JPMorgan Bets on Clarity Act, Driving Second-Half Upside

JPMorgan analysts expect the U.S. “Clarity Act,” a comprehensive bill to establish formal rules for digital assets, to pass by mid-2026, a move they say could reshape crypto regulation and catalyze institutional participation. The legislation remains under negotiation, with disputes over stablecoin yields and an ethics clause for senior officials still unresolved.

What the Clarity Act Would Do

The Clarity Act is designed to create a unified framework for how crypto assets are classified, issued, and supervised in the United States. It seeks to clarify which agencies have authority over different types of tokens and trading activities, addressing years of uncertainty that has left companies navigating inconsistent interpretations and “regulation by enforcement.”

According to a JPMorgan research note led by managing director Nikolaos Panigirtzoglou, the bill’s passage could provide the regulatory certainty institutions have been waiting for, supporting tokenization of real-world assets and broader institutional adoption.

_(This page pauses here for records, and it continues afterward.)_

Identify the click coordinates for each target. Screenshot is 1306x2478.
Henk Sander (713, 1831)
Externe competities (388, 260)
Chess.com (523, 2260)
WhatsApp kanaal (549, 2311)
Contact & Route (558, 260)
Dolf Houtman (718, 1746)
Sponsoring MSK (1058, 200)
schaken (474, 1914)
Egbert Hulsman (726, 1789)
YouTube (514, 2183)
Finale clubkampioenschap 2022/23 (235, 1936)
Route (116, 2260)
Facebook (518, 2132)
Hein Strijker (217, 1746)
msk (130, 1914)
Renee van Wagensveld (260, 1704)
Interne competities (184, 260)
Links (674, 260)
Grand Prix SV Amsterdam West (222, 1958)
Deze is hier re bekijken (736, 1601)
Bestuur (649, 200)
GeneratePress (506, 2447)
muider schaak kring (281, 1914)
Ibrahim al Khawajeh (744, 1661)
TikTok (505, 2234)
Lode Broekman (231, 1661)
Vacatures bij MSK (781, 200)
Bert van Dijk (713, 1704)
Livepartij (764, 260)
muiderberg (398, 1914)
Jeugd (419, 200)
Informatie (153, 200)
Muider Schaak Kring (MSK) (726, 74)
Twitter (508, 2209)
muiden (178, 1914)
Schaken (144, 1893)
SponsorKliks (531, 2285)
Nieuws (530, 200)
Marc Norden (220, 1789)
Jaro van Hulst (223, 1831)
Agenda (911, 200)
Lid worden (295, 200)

Two Sticking Points: Stablecoin Yields and an Ethics Clause

Progress has been slowed by two core disputes:

  • Stablecoin yields: Crypto firms want stablecoin holders to be able to earn rewards on their balances, similar to interest on deposits. Banks have pushed back, arguing such returns could siphon deposits from traditional institutions and pose risks to the banking system.
  • Ethics provision: Democratic lawmakers have advocated for a clause barring senior government officials—including the U.S. president and immediate family—from holding financial interests in crypto projects. The measure has been widely interpreted as a reference to Donald Trump, who has been linked to various crypto ventures.

Market Impact: A Potential H2 2026 Catalyst

JPMorgan’s team believes the bill’s approval could act as a meaningful catalyst for the crypto market in the second half of 2026, even as current sentiment remains subdued. The analysts argue that clear rules tend to unlock sidelined institutional capital by reducing legal and compliance uncertainty. Industry reports, including a summary shared by Wu Blockchain on March 2, echo that view.

However, the scope and timing of the final legislation remain uncertain, and any compromise on contested provisions—particularly around stablecoin products—will shape its impact.

Timeline and Next Steps

White House meetings have been held to bridge differences, but a floated March 1 target for progress passed without an announcement. Negotiations are ongoing, and JPMorgan estimates a mid-year path to passage if lawmakers resolve the outstanding issues.

Until then, the sector remains in a holding pattern, with market participants watching for signs of a breakthrough on stablecoin policy and the ethics clause that could define the final contours of U.S. crypto oversight.